Brano scelto »
::::
Nel frattempo, tuttavia, anche l'età moderna aveva conosciuto degli sviluppi. Ci si rendeva conto che la rivoluzione americana aveva offerto un modello di stato moderno diverso da quello teorizzato dalle tendenze radicali emerse nella seconda fase della rivoluzione francese. Le scienze naturali cominciavano, in modo sempre più chiaro, a riflettere sul proprio limite, imposto dallo stesso loro metodo che, pur realizzando cose grandiose, tuttavia non era in grado di comprendere la globalità della realtà.

Così, tutte e due le parti cominciavano progressivamente ad aprirsi l’una all'altra. Nel periodo tra le due guerre mondiali e ancora di più dopo la seconda guerra mondiale, uomini di stato cattolici avevano dimostrato che può esistere uno stato moderno laico, che tuttavia non è neutro riguardo ai valori, ma vive attingendo alle grandi fonti etiche aperte dal cristianesimo. La dottrina sociale cattolica, via via sviluppatasi, era diventata un modello importante tra il liberalismo radicale e la teoria marxista dello Stato. Le scienze naturali, che senza riserva facevano professione di un proprio metodo in cui Dio non aveva accesso, si rendevano conto sempre più chiaramente che questo metodo non comprendeva la totalità della realtà e aprivano quindi nuovamente le porte a Dio, sapendo che la realtà è più grande del metodo naturalistico e di ciò che esso può abbracciare.

Si potrebbe dire che si erano formati tre cerchi di domande, che ora, nell'ora del Vaticano II, attendevano una risposta.
::::
Materiale fornito »
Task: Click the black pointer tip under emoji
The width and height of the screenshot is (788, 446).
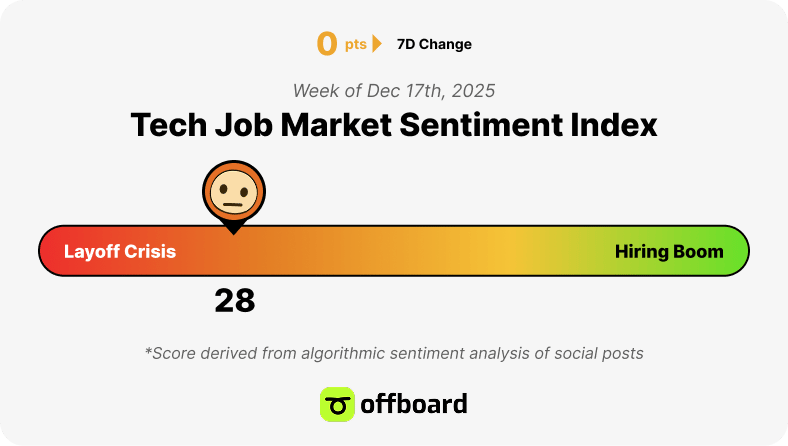Action: point(234,229)
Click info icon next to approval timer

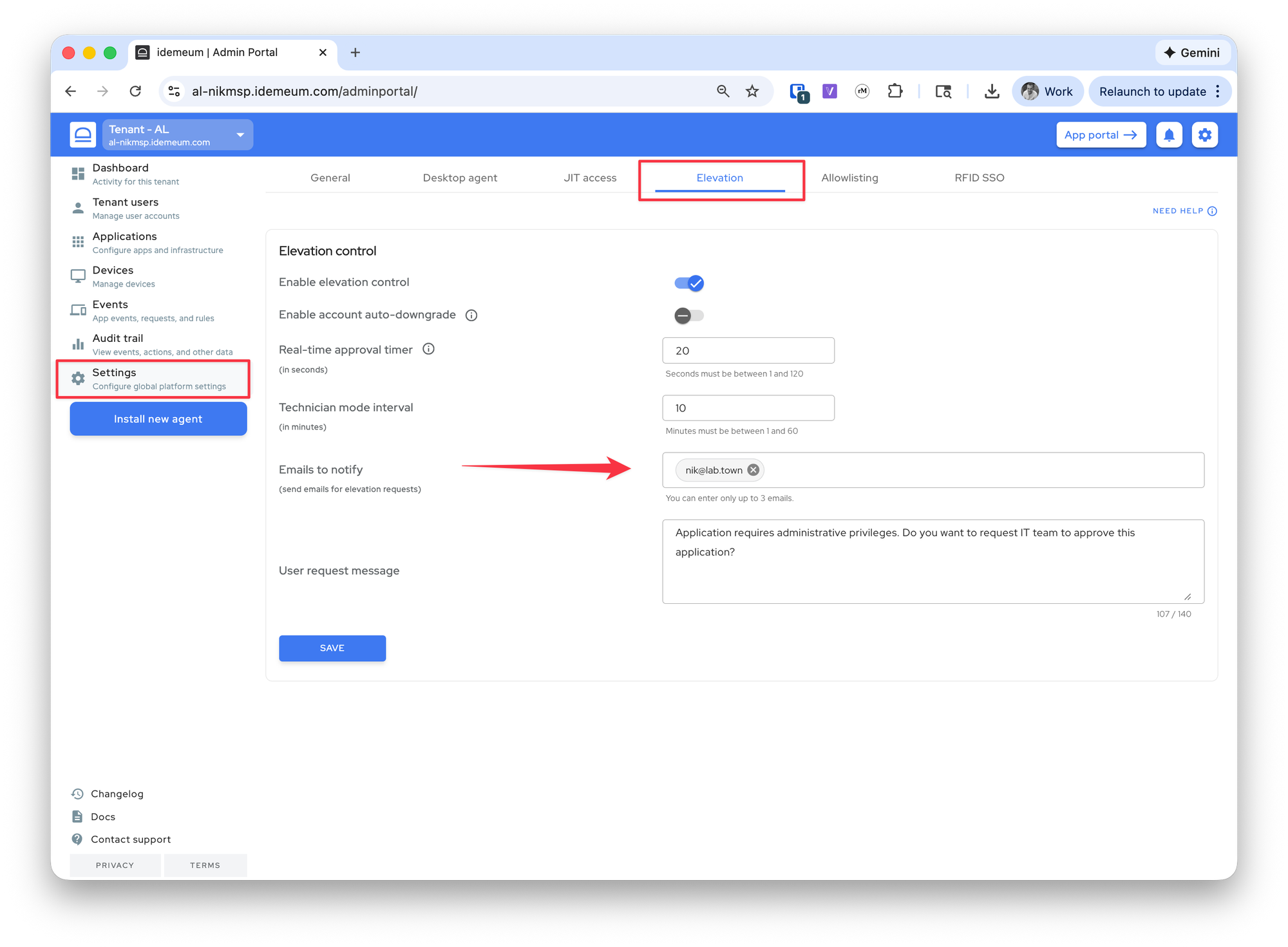coord(428,349)
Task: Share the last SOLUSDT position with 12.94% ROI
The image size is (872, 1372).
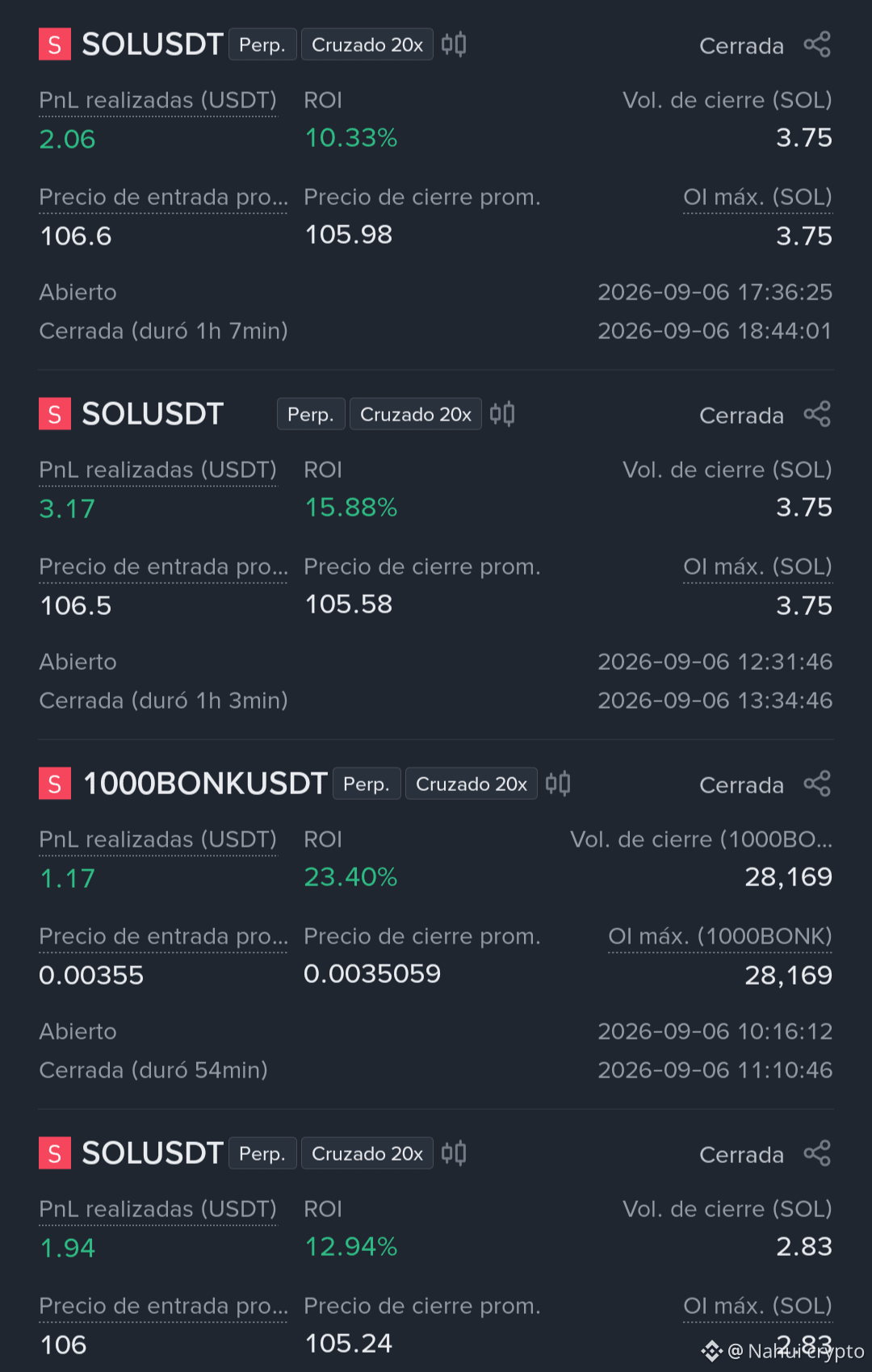Action: pos(817,1153)
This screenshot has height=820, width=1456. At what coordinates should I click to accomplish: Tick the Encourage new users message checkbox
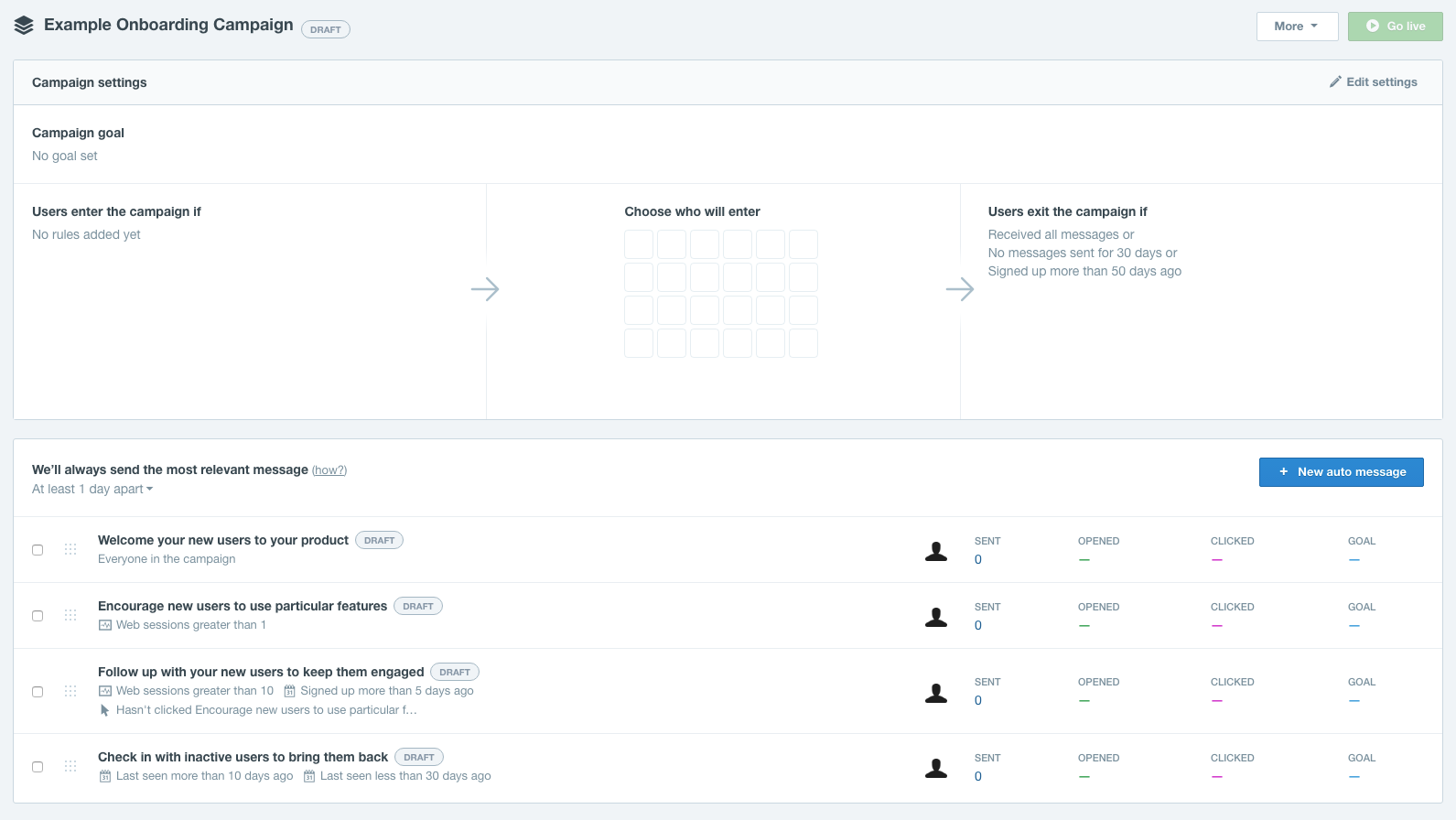pyautogui.click(x=38, y=616)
::::
Consegna A »
Quali avvenimenti storici vengono nominati nel brano? Elencali nell'ordine in cui compaiono.
Consegna B »
Riporta testualmente il passo del brano da "Nel frattempo, tuttavia, anche" a "globalità della realtà.".

Soluzione completa A »
- la rivoluzione americana
- la rivoluzione francese (in particolare la sua seconda fase)
- le due guerre mondiali (con menzione specifica della seconda)
- il Vaticano II

Soluzione completa B »
Nel frattempo, tuttavia, anche l'età moderna aveva conosciuto degli sviluppi. Ci si rendeva conto che la rivoluzione americana aveva offerto un modello di stato moderno diverso da quello teorizzato dalle tendenze radicali emerse nella seconda fase della rivoluzione francese. Le scienze naturali cominciavano, in modo sempre più chiaro, a riflettere sul proprio limite, imposto dallo stesso loro metodo che, pur realizzando cose grandiose, tuttavia non era in grado di comprendere la globalità della realtà.